R is a strange language. Dating back to S from Bell Labs, it is the mad science experiment produced by blending a C-inspired programming language with a feature-rich, interactive data analysis package. It has been primarily developed by statisticians, and has an eclectic mix of programming idioms and syntax styles. One writer describes R as “the most shockingly dreadful and most useful language for data analysis”.

Yet in spite of (or as the above quote suggests, perhaps because of) its many quirks, it is beloved by many data scientists. Indeed, it is the de facto standard for data analysis in academia, and has been steadily gaining popularity in industry for some time. Recently, the IEEE Spectrum programming language rankings listed R as the fifth most popular programming language. A humble scripting language designed only to be good at data analysis beat out standards like C# and Javascript in a general puprose “language shootout”.

So it would seem that R is here to stay. And that includes on the cluster! Unsurprisingly, in the age of big(ger) data, statisticians, scientists, and all other analyzers of data are increasingly finding themselves in the need of HPC resources. And when they need to move to small campus clusters, national supercomputing resources, or the cloud, they want to bring R with them. But R was built with the desktop, not the cluster, in mind.

To address this, the open source R community has steadily been developing solutions to transform R from merely being a “high productivity” language, into a legitimate high performance language. These external packages enhance R computations to use multi-threaded compiled kernels, access coprocessor cards like gpu’s and the Intel Xeon Phi, and even elevate R to large distributed resources, living atop technologies like MPI and Spark.
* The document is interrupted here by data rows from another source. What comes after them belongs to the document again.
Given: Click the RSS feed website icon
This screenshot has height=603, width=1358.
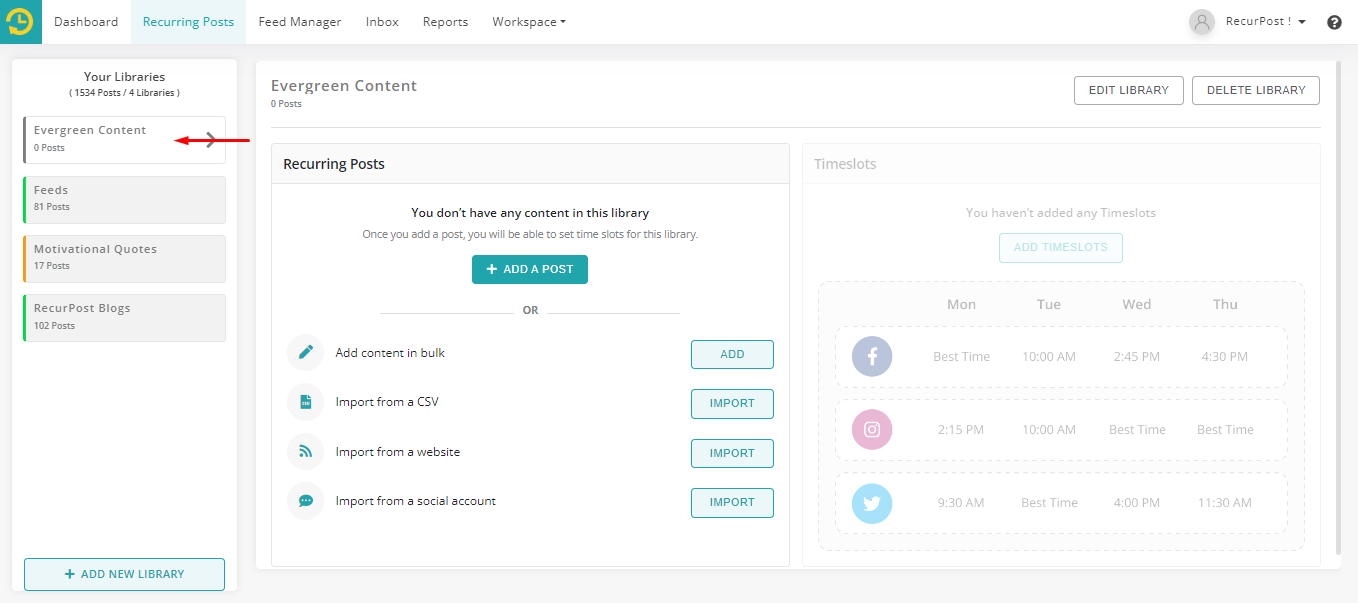Looking at the screenshot, I should 306,452.
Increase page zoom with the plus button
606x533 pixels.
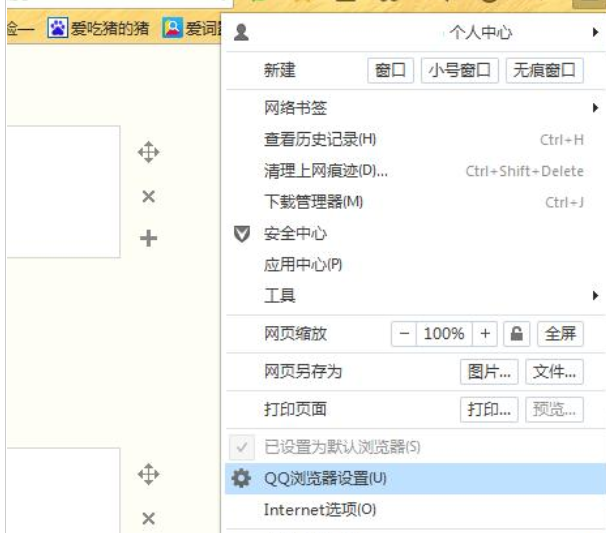(486, 333)
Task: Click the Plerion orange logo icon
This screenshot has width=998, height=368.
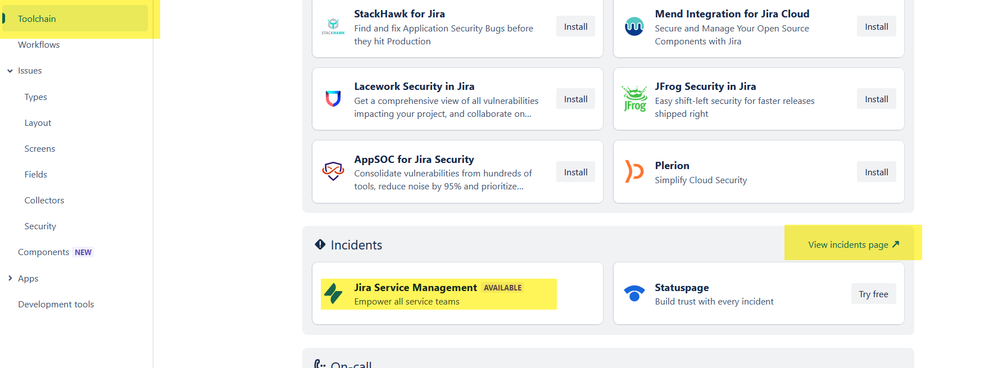Action: (634, 172)
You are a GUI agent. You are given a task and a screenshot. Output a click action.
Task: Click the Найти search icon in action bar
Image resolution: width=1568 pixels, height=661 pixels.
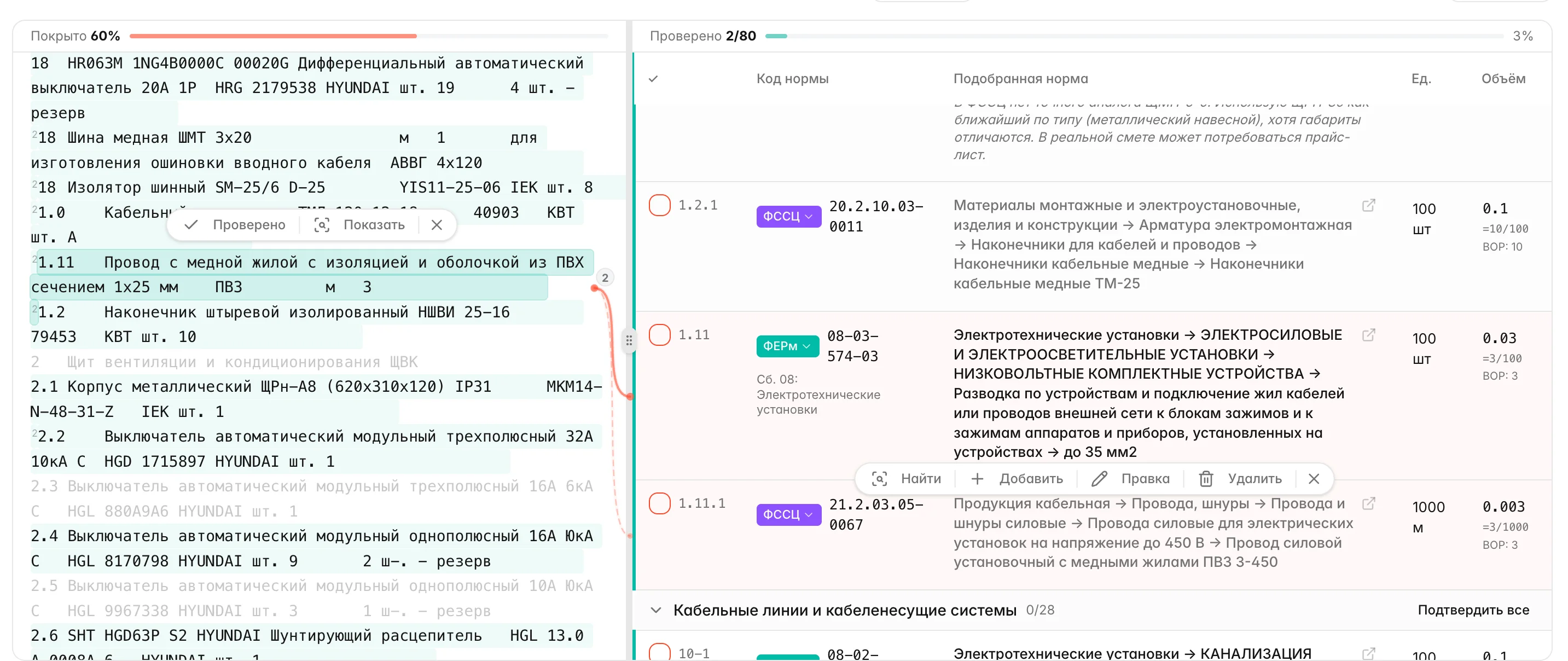coord(879,479)
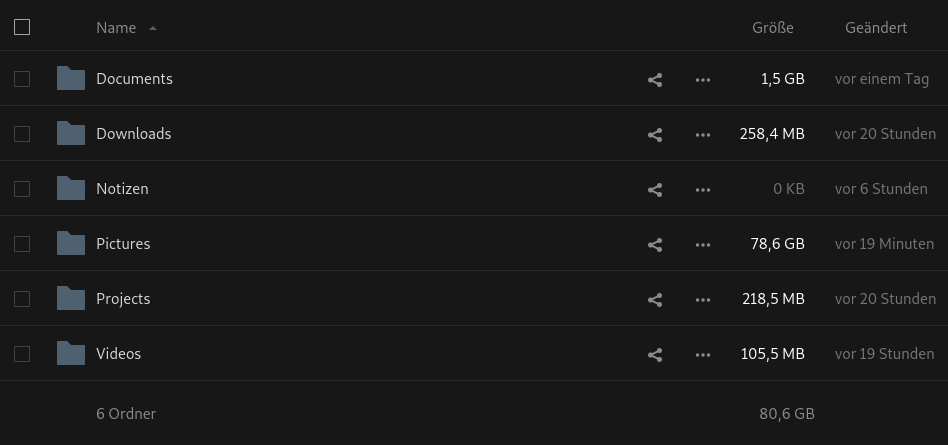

In this talk, we will explore this package landscape, and attempt to describe both the history of R’s usage on HPC resources, as well as the current state of the art. We hope to provide for the attendee the proper context and motivation to understand where R currently stands in the world of HPC, and to hopefully be able to better guess at where it is going.

Speaker Bio

Drew Schmidt is a developer for the pbdR project for distributed computing with R. Currently a graduate student at the University of Tennessee, he holds an M.Sc. in mathematics from the University of Tennessee, and was formerly a research associate at the National Institute for Computational Sciences.